I'd like to tell you about my daughter. I wish I could to say she was just an ordinary little girl, but that is like Peter Pan referring to Tinker Bell as quite a common fairy. She loved every animal on four legs and had half a dozen Disney videos memorized. She once interrupted a guitar recital by loudly saying, "Hey Grandpa, I tooted!" She had the whitest hair and the bluest eyes and a smile that would cause the most callous and stoic hearts to melt. She was extraordinary. But the truth is there is no such thing as an ordinary two-and-a-half year old, if you have ever met one you know they are all extraordinary. My daughter, however, accomplished great things and I realize looking back on our family's experience with cancer her life is inspiring. Her name is Hope.

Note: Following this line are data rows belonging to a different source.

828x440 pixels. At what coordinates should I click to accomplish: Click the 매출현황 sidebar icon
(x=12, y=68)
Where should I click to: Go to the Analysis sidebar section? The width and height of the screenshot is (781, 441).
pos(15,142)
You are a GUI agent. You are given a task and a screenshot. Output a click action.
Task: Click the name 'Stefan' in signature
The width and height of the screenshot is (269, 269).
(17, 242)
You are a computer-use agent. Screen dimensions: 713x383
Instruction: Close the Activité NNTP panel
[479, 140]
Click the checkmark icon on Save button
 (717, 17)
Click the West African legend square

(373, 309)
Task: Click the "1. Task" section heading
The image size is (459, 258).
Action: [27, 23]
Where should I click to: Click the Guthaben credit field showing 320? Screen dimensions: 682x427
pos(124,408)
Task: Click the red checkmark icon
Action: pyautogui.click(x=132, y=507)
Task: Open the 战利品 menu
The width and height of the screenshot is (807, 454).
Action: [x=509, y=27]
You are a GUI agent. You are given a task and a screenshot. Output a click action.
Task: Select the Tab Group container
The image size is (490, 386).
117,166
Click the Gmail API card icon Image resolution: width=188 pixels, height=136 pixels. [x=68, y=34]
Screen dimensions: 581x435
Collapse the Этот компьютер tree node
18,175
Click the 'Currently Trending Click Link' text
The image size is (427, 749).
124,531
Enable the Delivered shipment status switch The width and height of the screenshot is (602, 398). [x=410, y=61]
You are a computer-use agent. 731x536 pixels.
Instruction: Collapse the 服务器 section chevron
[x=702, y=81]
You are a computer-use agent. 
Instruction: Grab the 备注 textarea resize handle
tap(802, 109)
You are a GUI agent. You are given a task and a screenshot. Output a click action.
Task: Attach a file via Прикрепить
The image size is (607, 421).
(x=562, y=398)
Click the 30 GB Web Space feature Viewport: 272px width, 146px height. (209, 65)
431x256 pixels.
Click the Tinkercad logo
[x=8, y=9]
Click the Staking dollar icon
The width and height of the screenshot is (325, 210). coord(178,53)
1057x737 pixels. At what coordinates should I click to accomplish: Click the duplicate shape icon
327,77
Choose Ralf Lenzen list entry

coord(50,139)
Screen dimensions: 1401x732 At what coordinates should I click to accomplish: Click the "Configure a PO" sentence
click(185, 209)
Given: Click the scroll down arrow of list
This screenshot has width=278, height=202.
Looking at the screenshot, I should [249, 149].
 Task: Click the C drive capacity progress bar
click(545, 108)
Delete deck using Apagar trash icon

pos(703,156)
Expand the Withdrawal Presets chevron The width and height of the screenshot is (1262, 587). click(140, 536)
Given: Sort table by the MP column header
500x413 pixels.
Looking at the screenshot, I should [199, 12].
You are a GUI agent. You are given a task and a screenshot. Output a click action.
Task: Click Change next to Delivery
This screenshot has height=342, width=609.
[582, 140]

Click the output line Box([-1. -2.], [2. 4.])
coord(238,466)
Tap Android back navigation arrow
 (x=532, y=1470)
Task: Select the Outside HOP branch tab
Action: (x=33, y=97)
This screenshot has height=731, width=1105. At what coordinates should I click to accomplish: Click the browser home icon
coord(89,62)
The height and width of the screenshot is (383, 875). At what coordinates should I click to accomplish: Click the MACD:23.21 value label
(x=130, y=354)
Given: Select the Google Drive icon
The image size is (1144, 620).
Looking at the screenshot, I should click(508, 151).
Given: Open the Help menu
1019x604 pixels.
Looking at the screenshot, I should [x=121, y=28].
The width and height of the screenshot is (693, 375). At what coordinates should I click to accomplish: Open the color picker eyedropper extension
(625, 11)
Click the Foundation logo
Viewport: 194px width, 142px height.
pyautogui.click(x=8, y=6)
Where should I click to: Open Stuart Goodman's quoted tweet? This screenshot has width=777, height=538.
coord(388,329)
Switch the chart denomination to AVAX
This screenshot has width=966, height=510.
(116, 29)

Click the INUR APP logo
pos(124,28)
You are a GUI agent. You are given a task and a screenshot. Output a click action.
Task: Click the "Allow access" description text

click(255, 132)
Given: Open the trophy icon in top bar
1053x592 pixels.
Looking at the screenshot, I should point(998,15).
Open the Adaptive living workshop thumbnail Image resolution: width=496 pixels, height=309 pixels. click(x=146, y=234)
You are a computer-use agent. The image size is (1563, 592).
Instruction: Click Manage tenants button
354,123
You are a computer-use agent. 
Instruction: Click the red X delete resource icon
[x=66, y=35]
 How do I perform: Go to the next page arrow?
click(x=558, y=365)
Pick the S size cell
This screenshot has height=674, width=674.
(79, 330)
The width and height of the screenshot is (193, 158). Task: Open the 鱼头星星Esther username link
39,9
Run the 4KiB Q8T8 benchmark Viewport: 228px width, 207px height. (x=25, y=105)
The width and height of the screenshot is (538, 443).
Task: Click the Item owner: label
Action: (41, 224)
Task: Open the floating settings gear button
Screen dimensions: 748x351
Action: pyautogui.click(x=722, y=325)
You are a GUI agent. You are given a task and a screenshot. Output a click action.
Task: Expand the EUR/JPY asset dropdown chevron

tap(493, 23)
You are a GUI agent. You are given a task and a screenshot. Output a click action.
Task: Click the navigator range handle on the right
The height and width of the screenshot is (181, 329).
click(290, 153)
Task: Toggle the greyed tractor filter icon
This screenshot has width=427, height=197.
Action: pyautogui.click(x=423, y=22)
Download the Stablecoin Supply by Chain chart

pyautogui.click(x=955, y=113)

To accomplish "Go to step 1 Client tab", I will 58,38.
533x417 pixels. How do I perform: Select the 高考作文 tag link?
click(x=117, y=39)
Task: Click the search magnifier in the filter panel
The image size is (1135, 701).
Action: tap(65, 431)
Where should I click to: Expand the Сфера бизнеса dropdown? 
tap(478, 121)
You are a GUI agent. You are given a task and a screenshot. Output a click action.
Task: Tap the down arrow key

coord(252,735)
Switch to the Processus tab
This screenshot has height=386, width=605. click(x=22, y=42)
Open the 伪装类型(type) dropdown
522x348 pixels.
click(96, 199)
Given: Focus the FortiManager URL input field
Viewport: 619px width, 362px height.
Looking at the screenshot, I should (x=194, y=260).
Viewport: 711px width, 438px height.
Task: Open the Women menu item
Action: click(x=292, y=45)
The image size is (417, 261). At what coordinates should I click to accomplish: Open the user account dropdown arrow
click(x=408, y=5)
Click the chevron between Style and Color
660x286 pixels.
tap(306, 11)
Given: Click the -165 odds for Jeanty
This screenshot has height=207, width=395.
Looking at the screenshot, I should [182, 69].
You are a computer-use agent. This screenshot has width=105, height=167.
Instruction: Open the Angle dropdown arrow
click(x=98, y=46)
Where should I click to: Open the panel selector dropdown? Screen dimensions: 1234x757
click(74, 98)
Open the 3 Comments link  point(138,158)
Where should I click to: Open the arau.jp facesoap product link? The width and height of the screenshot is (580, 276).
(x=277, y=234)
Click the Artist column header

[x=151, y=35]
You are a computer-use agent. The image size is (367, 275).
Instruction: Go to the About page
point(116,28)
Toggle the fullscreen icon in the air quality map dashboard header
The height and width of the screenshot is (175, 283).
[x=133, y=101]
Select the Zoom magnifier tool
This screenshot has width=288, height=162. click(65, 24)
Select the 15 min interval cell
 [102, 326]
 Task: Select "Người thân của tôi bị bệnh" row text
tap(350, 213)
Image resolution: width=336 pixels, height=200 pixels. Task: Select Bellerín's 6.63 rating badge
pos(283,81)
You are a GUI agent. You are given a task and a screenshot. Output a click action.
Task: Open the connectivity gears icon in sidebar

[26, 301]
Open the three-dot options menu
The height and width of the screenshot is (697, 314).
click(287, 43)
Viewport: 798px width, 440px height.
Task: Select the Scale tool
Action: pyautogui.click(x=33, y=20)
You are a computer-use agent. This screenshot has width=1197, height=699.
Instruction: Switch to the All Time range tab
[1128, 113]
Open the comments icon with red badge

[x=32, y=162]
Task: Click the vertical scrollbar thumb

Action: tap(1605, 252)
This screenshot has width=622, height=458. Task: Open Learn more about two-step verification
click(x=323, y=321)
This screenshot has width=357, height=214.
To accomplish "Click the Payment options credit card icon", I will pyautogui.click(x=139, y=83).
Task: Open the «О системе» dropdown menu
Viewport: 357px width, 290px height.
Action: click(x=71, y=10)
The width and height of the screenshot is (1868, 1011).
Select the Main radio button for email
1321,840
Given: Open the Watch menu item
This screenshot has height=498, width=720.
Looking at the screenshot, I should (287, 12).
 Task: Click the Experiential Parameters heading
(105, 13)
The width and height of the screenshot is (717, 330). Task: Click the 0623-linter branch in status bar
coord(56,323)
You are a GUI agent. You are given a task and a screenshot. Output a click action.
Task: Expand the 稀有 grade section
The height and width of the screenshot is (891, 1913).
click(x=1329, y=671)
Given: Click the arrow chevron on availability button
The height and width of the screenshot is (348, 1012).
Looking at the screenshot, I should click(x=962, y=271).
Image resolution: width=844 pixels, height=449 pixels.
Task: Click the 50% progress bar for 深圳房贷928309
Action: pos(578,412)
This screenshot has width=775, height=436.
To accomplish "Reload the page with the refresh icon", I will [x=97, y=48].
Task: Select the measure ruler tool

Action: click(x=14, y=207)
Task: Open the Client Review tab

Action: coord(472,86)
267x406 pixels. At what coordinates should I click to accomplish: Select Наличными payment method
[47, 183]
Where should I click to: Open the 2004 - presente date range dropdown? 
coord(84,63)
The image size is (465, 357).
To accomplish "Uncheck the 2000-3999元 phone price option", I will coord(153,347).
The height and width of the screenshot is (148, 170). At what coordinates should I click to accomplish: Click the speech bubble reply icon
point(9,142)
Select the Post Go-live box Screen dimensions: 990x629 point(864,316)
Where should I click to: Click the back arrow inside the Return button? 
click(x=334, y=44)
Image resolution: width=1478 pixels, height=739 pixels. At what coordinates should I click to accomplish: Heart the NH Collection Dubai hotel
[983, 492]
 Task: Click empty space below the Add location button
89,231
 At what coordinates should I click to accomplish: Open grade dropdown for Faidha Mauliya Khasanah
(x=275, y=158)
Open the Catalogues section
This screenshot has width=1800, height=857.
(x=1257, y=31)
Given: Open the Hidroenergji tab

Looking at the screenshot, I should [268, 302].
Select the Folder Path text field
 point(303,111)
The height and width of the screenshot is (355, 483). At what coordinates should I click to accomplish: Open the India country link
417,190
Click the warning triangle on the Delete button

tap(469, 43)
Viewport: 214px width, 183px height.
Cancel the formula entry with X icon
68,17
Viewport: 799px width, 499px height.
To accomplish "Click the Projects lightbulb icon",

Exactly two years ago, yesterday, I sat in a pediatrician's office with her on my lap. He thought she might have a virus, but wanted to do a blood test to rule any thing out. I had that gut feeling something was very, very wrong. When he came back into the room, I knew it was bad. He said, "I will get down on my knees and pray that I am wrong, but I think Hope has leukemia." Some of you know the tornado that follows those words. The need to run while your feet are nailed to the floor. The storm of emotions and the loss of control. But, about an hour later my husband and I were carrying Hope into the Children's Hospital of Austin and we mustered our courage and promised we would fight this for her. Our heads hurt and our hearts ached. As the diagnosis got clearer and clearer, we refused to give up hope for our Hope.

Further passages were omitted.